The Clinic

Simon Watson, New York

January 9 – February 10, 1990

Untitled

1989

Oil on canvas

60 x 34 inches; 152 x 86 cm

Untitled

1989

Oil on canvas

70 x 48 inches; 178 x 122 cm

About a week ago, a friend received a package in the mail. It was a plain manilla envelope, seemingly innocuous, and it was filled with papers from an insurance company. These papers were to be read, filled out, signed, and returned -- if my friend decided to attempt to get health insurance through this particular company. Going through the various forms carefully, he came to the final one, and the heading on the sheet stood out quite glaringly: "NOTICE AND CONSENT FOR BLOOD TESTING WHICH MAY INCLUDE AIDS VIRUS (HIV) ANTIBODY/ANTIGEN TESTING." It was, not surprisingly, a release form for tests "to determine insurability." and if your tests were to come back positive, not only would it affect your dealings with this company, the test findings would be reported to other insurance companies. Of course, they would not list you as HIV positive, they would merely report that your tests were "unspecifically abnormal" -- a term revealed as code for HIV positive when you learn that results from every other test are reported specifically. 

 

This, unfortunately is just one manifestation of a very complex situation. Hardly a day passes without our having some encounter with a sign or signs of the problems that plague our bodies, ourselves. A provisional list would include impending restrictive legislation such as the rollback of abortion rights, to less "newsworthy" -- but equally criminal -- government inaction such as AIDS drug trials using placebos, the FDA's withholding of certain AIDS drugs, and the continuing relative unavailaibility of safe sex and clean works information for all citizens of the United States. Incidences of police wearing rubber gloves to handle AIDS activists, the lack of a national healthcare system, the extreme overfilling of our hospitals, and discrimination against people with AIDS or even someone who may look a little thin or sickly are other familiar indicators of our bodies' weakened states. 

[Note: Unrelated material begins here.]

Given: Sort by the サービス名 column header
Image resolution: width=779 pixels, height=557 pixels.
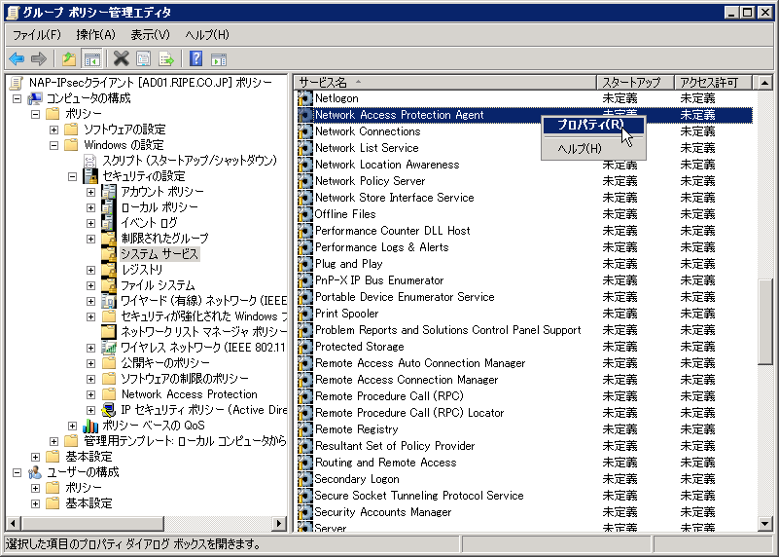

The idea of ourselves (and importantly, certain groups within society) as diseased and beseiged entities has never been more prevalent since the heyday of the bubonic plague. We have become subjected to unprecedented medical observation as we monitored and self-monitored. Watchful for any deterioration or improvement in our physical and psychological states, we subject ourselves to the medical gaze out of necessity, fear, andbecause we are simply at a loss. Even mainstream culture's psychic foils to the body's diseased state, self-help books and physical fitness crazes, encourage and accelerate our obsessive self-observation. 

 

We must accept our current reality and work from there. One way of coping with our fear, revulsion, and pain -- this stuff that has been right in our faces for a while now -- is to do something that helps express the way this crap is affecting us. for some, this means recognizing one possible locus where these narratives of the human body, politics, science, and disease intersect. The area of medicine is such a locus, and what this exhibition attempts is a reflection of the human body as seen through a clinical gaze. It is not unmotivated acceptance of our situation, nor is it a patent endorsement of medical perception: what The Clinic strives toward is the creation of a space for the dissection and dissemination of what life is today -- a transferred exercise in the anatomo-clinical method. These artists evoke such an examination of our being not to merely achieve an aesthetic effect nor to produce cultural objects analogous to a hot pop topic, but rather to begin a reinterpretation of an entrenched cultural narrative. These objects are symbolic reconceptualizations, and The Clinic serves both as provisional model and cultural record of the present state of the body, a state we cannot afford to ignore -- or forget.